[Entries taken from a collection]
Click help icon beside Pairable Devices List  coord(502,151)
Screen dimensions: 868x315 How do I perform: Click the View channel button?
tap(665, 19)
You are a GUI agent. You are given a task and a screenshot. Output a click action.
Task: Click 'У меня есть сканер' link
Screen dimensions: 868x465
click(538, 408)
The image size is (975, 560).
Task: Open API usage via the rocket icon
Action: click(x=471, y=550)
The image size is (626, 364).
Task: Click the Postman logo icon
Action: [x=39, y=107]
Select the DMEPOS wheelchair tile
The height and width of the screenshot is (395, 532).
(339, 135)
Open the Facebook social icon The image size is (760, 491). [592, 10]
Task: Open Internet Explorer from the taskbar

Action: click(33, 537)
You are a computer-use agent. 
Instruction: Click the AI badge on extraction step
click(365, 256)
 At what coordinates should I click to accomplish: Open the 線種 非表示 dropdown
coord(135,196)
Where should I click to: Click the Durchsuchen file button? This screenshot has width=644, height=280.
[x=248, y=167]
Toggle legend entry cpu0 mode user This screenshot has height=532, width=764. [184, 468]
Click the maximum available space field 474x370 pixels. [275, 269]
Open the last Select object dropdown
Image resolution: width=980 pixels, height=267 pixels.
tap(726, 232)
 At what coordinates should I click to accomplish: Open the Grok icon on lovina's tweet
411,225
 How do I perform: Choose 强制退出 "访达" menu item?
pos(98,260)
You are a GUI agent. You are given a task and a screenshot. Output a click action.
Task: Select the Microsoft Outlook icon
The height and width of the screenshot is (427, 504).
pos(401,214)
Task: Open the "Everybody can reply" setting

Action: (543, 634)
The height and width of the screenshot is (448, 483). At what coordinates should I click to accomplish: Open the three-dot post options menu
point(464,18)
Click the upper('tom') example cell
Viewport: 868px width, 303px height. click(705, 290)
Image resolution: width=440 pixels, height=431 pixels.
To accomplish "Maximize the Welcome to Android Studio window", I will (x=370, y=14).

TO DO =
Once more, write all of the records exactly as given.

EXERCISE RESPONSE =
Click help icon beside Pairable Devices List  coord(502,151)
Screen dimensions: 868x315 How do I perform: Click the View channel button?
tap(665, 19)
You are a GUI agent. You are given a task and a screenshot. Output a click action.
Task: Click 'У меня есть сканер' link
Screen dimensions: 868x465
click(538, 408)
The image size is (975, 560).
Task: Open API usage via the rocket icon
Action: click(x=471, y=550)
The image size is (626, 364).
Task: Click the Postman logo icon
Action: [x=39, y=107]
Select the DMEPOS wheelchair tile
The height and width of the screenshot is (395, 532).
(339, 135)
Open the Facebook social icon The image size is (760, 491). [592, 10]
Task: Open Internet Explorer from the taskbar

Action: click(33, 537)
You are a computer-use agent. 
Instruction: Click the AI badge on extraction step
click(365, 256)
 At what coordinates should I click to accomplish: Open the 線種 非表示 dropdown
coord(135,196)
Where should I click to: Click the Durchsuchen file button? This screenshot has width=644, height=280.
[x=248, y=167]
Toggle legend entry cpu0 mode user This screenshot has height=532, width=764. [184, 468]
Click the maximum available space field 474x370 pixels. [275, 269]
Open the last Select object dropdown
Image resolution: width=980 pixels, height=267 pixels.
tap(726, 232)
 At what coordinates should I click to accomplish: Open the Grok icon on lovina's tweet
411,225
 How do I perform: Choose 强制退出 "访达" menu item?
pos(98,260)
You are a GUI agent. You are given a task and a screenshot. Output a click action.
Task: Select the Microsoft Outlook icon
The height and width of the screenshot is (427, 504).
pos(401,214)
Task: Open the "Everybody can reply" setting

Action: (543, 634)
The height and width of the screenshot is (448, 483). At what coordinates should I click to accomplish: Open the three-dot post options menu
point(464,18)
Click the upper('tom') example cell
Viewport: 868px width, 303px height. click(705, 290)
Image resolution: width=440 pixels, height=431 pixels.
To accomplish "Maximize the Welcome to Android Studio window", I will (x=370, y=14).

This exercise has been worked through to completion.